14. FURTHER ASSURANCES. Lessee shall promptly execute and deliver to Lessor such further documents and take such further action as Lessor may reasonably require in order to more effectively carry out the intent and purpose of this Lease. Lessee shall execute and deliver to Lessor upon Lessor’s reasonable request such instruments and assurances as Lessor deems reasonably necessary for the confirmation, preservation, or perfection of this Lease and Lessor’s rights hereunder. In furtherance thereof, Lessor may file or record this Lease or a memorandum or a photocopy hereof (which for the purposes hereof shall be effective as a financing statement) so as to give notice to third parties. Lessee hereby authorizes Lessor to execute, sign, file and record UCC financing statements and other lien recordation documents.


16. LESSEE’S OBLIGATIONS UNCONDITIONAL. Lessee hereby agrees: (a) That it shall not be entitled to any abatement of rents or of any other amounts payable hereunder; and (b) That its obligation to pay all Base Rent and any other amounts owing hereunder shall be absolute and unconditional under all circumstances.

17. EARLY TERMINATION AND RETURN OF EQUIPMENT. The Lessee shall return all of the Equipment on or before the Return Date to the Return Location.

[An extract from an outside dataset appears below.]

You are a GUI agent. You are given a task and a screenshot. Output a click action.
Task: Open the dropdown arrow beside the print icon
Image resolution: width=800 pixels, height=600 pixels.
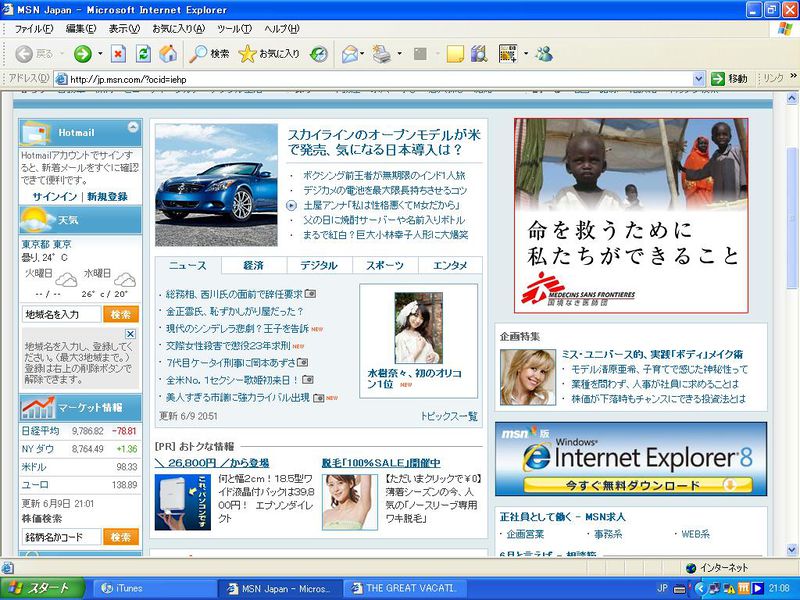(399, 54)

18. ENFORCEABILITY, CONFLICT AND GOVERNING LAW. Any provision of this Lease which is unenforceable in any jurisdiction shall, as to such jurisdiction, be ineffective to the extent of such unenforceability without invalidating the remaining provisions hereof, and any such unenforceability in any jurisdiction shall not render unenforceable such provisions in any other jurisdiction without limiting the generality of the foregoing, if any payment constituting interest is made hereunder and that rate is in excess of the maximum allowed by law, then the amount of such excess shall be refunded to Lessee. To the extent permitted by applicable law, Lessee and Lessor hereby waive any provisions of law which render any provision hereof unenforceable in any respect. Any waiver of the terms hereof shall be effective only in the specific instance and for the specific purpose given. TIME IS OF THE ESSENCE IN THE PERFORMANCE OF THE OBLIGATIONS SET FORTH IN THIS LEASE.The captions in this Lease are for convenience only and shall not define or limit any of the terms hereof. THIS LEASE SHALL IN ALL RESPECTS BE GOVERNED BY AND CONSTRUED IN ACCORDANCE WITH THE LAWS OF THE STATE OF FLORIDA. LESSEE HEREBY CONSENTS AND SUBMITS TO THE NON-EXCLUSIVE JURISDICTION OF THE COURTS OF THE STATE OF FLORIDA AND THE FEDERAL DISTRICT COURT FOR THE MIDDLE DISTRICT OF FLORIDA. FOR THE PURPOSES OF ANY SUIT, ACTION OR OTHER PROCEEDING ARISING OUT OF ITS OBLIGATIONS HEREUNDER, AND EXPRESSLY WAIVES ANY OBJECTIONS THAT IT MAY HAVE TO THE VENUE OF SUCH COURTS. LESSEE HEREBY EXPRESSLY WAIVES TRIAL BY JURY IN ANY ACTION BROUGHT ON OR WITH RESPECT TO THIS LEASE. Any action by Lessee against Lessor for any cause of action under this Lease shall be brought within six (6) months after any such cause of action first occurs. This Lease may not be amended, nor may any rights hereunder be waived, except by an instrument in writing signed by the party charged with such amendment or waiver. This Lease may be executed in any number of counterparts, each of which shall be an original, but all of which together shall constitute one instrument. This Lease will not be binding on Lessor until executed by Lessor.